» Task requirements: Rewrite the lines from the line with "This screenshot has height=595, width=893." to the line with "point(355,934)", replacing "comment" with "post" and leaving everything else unchanged.

» Entries:

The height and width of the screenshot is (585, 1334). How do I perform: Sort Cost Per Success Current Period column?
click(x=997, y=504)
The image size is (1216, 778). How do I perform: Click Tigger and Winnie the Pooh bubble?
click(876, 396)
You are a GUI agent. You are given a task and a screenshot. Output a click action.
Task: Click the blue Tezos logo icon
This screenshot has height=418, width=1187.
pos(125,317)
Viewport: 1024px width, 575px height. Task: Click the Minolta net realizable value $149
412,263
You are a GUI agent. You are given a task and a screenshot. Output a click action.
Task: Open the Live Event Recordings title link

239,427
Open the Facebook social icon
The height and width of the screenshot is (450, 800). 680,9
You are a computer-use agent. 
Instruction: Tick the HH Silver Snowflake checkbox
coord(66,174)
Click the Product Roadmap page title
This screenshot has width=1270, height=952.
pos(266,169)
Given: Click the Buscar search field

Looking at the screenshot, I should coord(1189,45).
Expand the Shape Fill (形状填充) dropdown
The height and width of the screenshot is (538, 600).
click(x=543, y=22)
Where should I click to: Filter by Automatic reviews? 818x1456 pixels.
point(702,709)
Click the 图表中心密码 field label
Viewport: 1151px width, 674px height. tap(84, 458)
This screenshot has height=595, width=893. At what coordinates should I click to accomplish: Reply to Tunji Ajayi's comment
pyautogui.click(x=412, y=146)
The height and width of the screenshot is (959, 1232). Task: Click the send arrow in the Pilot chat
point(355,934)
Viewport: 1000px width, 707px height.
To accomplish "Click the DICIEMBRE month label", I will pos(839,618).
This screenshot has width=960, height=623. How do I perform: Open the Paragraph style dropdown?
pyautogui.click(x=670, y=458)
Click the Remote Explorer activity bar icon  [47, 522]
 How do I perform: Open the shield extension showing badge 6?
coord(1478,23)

» Finished task:
This screenshot has height=595, width=893. At what coordinates should I click to accomplish: Reply to Tunji Ajayi's post
pyautogui.click(x=412, y=146)
The height and width of the screenshot is (959, 1232). Task: Click the send arrow in the Pilot chat
point(355,934)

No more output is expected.